Now let us look at the later chapter that we quoted a few days ago:
THERE are persons who find it difficult to give a reason for any of the commandments, and consider it right to assume that the commandments and prohibitions have no rational basis whatever. They are led to adopt this theory by a certain disease in their soul, the existence of which they perceive, but which they are unable to discuss or to describe. For they imagine that these precepts, if they were useful in any respect, and were commanded because of their usefulness, would seem to originate in the thought and reason of some intelligent being. But as things which are not objects of reason and serve no purpose, they would undoubtedly be attributed to God, because no thought of man could have produced them. According to the theory of those weak-minded persons, man is more perfect than his Creator. For what man says or does has a certain object, whilst the actions of God are different; He commands us to do what is of no use to us, and forbids us to do what is harmless. Far be this! On the contrary, the sole object of the Law is to benefit us. Thus we explained the Scriptural passage, "for our good always, that He might preserve us alive, as it is this day" (Deut. vi. 24). Again, "which shall hear all those statutes (ḥuḳḳim), and say, surely this great nation is a wise and understanding people" (ibid. iv. 6).
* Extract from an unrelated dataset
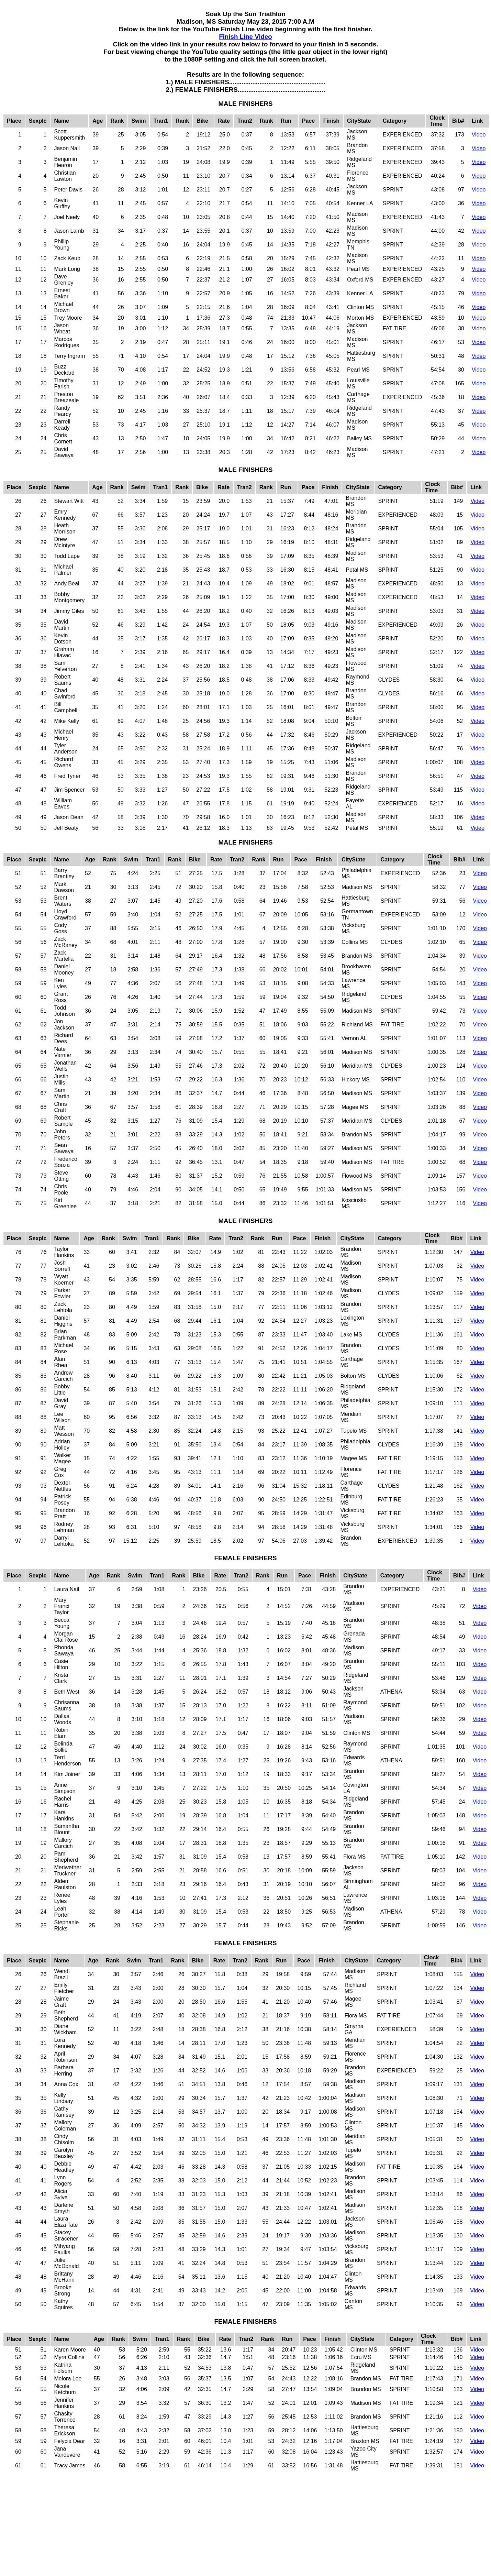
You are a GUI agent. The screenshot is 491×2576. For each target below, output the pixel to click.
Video (479, 134)
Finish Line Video (245, 36)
He thus says that even every one of these "statutes" convinces all nations of the wisdom and understanding it includes. But if no reason could be found for these statutes, if they produced no advantage and removed no evil, why then should he who believes in them and follows them be wise, reasonable, and so excellent as to raise the admiration of all nations? But the truth is undoubtedly as we have said, that every one of the six hundred and thirteen precepts serves to inculcate some truth, to remove some erroneous opinion, to establish proper relations in society, to diminish evil, to train in good manners or to warn against bad habits. All this depends on three things: opinions, morals, and social conduct. We do not count words, because precepts, whether positive or negative, if they relate to speech, belong to those precepts which regulate our social conduct, or to those which spread truth, or to those which teach morals. Thus these three principles suffice for assigning a reason for every one of the Divine commandments.
Rambam's view is that chukkim, like mishpatim, serve to "inculcate some truth, to remove some erroneous opinion, to establish proper relations in society, to diminish evil, to train in good manners or to warn against bad habits." The only difference between chukkim and mishpatim is that it is often more difficult to figure out how chukkim do this.